PROVIDED TEXT:
--- --- ---

I’ve been one of three people doing our department’s annual assessment report for the last few years and I also did time on the college assessment committee (reviewing departmental assessments). I don’t like any of your suggestions, and I don’t think external motivators will work (unless your goals are very limited; making departments do something rather than nothing).
For me, the only incentives that work are if (a) I’m personally interested in the results of the project, or (b) other faculty in my department are interested. Right now, we don’t really have (b), so in years we find a project that satisfies (a) I’m interested and in other years I just do the minimum required.
The biggest impediment from my point of view is the one-size-fits-all nature of the projects we must design and the reports we must right. I understand why this is (administrators need to take these and write more reports for the accreditors), but it makes it very hard to come up with interesting projects that could really impact the courses we teach.
So my advice would be to go to the departments and ask them what they want to get out of their assessment projects, and see if you can find some way to give them what they want, so they can do projects they actually want to do.
We definitely have a few programs that aren’t really doing much, so some of this is about them (do something instead of nothing). But I’m much more interested in working with colleagues who see a ton of benefits to themselves and their programs from doing this hard work.
Thanks so much, Andy, for the mention in your post. I’d be remiss if I didn’t give due credit to Doug Reeves, whom I believe first introduced the medical analogy (getting a physical, as opposed to an autopsy) to reinforce the difference between formative and summative assessment.

--- --- ---

Stored data:

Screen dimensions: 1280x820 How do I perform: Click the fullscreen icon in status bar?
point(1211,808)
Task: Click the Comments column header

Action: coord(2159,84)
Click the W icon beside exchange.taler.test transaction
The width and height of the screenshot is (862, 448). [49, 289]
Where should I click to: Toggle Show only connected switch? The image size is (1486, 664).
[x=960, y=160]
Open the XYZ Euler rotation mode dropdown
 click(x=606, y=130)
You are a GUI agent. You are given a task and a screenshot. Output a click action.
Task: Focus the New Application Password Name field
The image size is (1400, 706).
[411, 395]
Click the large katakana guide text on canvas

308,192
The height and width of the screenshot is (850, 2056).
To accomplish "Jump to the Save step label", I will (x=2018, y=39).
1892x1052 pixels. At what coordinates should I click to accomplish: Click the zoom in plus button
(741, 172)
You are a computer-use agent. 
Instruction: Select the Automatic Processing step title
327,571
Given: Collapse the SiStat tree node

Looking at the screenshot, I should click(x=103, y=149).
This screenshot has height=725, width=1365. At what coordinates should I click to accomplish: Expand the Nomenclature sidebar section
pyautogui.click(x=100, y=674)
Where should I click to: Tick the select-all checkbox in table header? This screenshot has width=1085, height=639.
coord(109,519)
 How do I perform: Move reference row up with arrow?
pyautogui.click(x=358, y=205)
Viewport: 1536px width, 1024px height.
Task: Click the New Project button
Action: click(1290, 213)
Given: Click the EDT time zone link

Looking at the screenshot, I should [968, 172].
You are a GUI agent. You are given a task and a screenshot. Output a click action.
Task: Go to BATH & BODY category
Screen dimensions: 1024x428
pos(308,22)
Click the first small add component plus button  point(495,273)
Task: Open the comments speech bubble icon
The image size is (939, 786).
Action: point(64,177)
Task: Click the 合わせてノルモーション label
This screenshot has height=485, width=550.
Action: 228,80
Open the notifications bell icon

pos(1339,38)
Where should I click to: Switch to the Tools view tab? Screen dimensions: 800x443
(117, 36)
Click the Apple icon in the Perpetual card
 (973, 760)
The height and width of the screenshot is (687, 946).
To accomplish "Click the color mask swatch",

--- --- ---

WHAT THIS EXERCISE ASKS:
A. Reproduce the part of the comment on departmental assessment that opens with the words containing "For me, the" and closes with "courses we teach.", swapping "accreditors" for "accrediting agencies".
B. According to the comment on departmental assessment, why do the required assessment projects and reports take a one-size-fits-all form? Answer in one to three sentences.
C. Go on with the comment on departmental assessment from the point where it stops.

TASK-BY-TASK ANSWERS:
A.
For me, the only incentives that work are if (a) I’m personally interested in the results of the project, or (b) other faculty in my department are interested. Right now, we don’t really have (b), so in years we find a project that satisfies (a) I’m interested and in other years I just do the minimum required.
The biggest impediment from my point of view is the one-size-fits-all nature of the projects we must design and the reports we must right. I understand why this is (administrators need to take these and write more reports for the accrediting agencies), but it makes it very hard to come up with interesting projects that could really impact the courses we teach.

B. Administrators need to take the departments' reports and use them to write further reports for the accreditors.

C.
That being said, while I’m more a fan of carrots than sticks, I think there is more to gain through a broader, institutional effort to foster a culture of teaching & learning that recognizes that assessment is PART of teaching, not merely something with which we must bother AFTER we teach.
Thanks again!
Thanks for the comment Kathleen (and thanks again for a great session at AAC&U!). I agree that assessment should be part of teaching, I’m just feeling like there are some programs who need to be enticed into thinking that way. Once they’re in, and we’re in a world where we can really figure out which approaches are helping our students, I think we won’t need those types of incentives any more. At that point I think programs who deserve/need resources will be easy to identify.
I’m still trying to figure out how to assess the learning outcomes I really value — big-picture understanding, epistemological stance towards math as a language and modeling toolkit for physics, etc.